▸ **What the exercise asks**:
After finding the line that contains "Task: Click the Get the Widget button", reproduce it and each line below it through the end of the listing, exactly, with nothing added.

*** Opening Supplied information ***

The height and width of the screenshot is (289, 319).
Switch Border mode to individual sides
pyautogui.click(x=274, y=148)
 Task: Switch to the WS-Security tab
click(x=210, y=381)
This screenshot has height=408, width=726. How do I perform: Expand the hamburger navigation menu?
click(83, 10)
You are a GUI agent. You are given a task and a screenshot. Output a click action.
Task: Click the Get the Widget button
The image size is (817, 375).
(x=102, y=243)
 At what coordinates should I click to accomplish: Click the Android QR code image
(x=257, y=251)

*** Closing Supplied information ***

▸ **Task solution**:
Task: Click the Get the Widget button
The image size is (817, 375).
(x=102, y=243)
 At what coordinates should I click to accomplish: Click the Android QR code image
(x=257, y=251)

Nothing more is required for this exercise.